=== Exercise description ===
Read the news piece about Debby Foster and decide whether each statement agrees with it. For each, answer yes or no and quote the exact words from the piece that settle it. (a) Debby Foster's father worked as a firefighter. (b) Debby Foster grew up living in a fire station in Brighton. (c) People laughed when Debby Foster said she wanted to be a firewoman.

=== Page extract ===
Debby got fired up when told girls not allowed

St John paramedic Debby Foster with members of the Brighton Volunteer Fire Brigade during 50th jubilee celebrations on Saturday. Photo by Craig Baxter.
St John paramedic Debby Foster with members of the Brighton Volunteer Fire Brigade during 50th jubilee celebrations on Saturday. Photo by Craig Baxter.
When Debby Foster was a girl, people laughed at her when she told them she was going to be a firefighter just like her father.

''My dad was a fireman until last year, and I grew up living in South Dunedin fire station.

''In the early '70s when I used to tell everyone I wanted to be a firewoman, they used to laugh at me. Girls weren't allowed back then.

''In fact I got told by one chap that there was no room for a woman in this man's fire service.

(Stored items)
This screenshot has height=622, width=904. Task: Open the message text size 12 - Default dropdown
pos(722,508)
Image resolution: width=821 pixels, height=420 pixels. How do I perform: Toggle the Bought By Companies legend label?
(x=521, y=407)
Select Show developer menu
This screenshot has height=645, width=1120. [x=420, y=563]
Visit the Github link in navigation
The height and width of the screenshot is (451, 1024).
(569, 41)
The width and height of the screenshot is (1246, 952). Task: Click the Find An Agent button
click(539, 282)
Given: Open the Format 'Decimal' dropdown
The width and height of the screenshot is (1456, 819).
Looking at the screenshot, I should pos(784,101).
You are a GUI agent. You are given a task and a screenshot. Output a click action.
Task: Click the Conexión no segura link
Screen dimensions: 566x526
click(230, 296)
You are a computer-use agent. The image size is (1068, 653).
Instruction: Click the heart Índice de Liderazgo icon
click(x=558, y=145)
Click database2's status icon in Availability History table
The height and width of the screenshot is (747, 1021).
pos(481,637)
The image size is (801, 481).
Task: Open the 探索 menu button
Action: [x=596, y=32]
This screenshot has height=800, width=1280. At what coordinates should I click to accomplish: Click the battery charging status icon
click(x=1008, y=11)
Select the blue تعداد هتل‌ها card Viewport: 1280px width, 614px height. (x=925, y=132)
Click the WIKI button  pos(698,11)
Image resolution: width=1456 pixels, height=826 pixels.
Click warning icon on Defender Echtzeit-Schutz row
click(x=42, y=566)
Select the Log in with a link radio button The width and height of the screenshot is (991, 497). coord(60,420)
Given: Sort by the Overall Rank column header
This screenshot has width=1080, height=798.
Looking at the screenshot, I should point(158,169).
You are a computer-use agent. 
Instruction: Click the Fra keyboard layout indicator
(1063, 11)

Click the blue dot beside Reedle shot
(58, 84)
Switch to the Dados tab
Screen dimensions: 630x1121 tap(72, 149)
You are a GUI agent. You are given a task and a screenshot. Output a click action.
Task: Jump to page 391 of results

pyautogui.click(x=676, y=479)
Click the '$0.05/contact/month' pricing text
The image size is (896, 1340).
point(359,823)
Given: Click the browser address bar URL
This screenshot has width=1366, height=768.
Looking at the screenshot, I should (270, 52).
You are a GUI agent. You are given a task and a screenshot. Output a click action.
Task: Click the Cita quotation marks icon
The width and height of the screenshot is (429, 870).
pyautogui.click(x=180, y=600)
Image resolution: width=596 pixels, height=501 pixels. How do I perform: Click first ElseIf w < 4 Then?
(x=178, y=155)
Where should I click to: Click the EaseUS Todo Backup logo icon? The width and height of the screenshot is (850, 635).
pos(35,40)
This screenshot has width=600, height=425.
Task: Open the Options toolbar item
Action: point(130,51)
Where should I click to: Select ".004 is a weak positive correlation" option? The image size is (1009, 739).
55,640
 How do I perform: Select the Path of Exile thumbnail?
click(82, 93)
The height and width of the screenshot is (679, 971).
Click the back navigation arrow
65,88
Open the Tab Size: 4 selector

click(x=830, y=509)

=== Expected answer ===
(a) Yes: "My dad was a fireman until last year"
(b) No: "I grew up living in South Dunedin fire station."
(c) Yes: "when I used to tell everyone I wanted to be a firewoman, they used to laugh at me."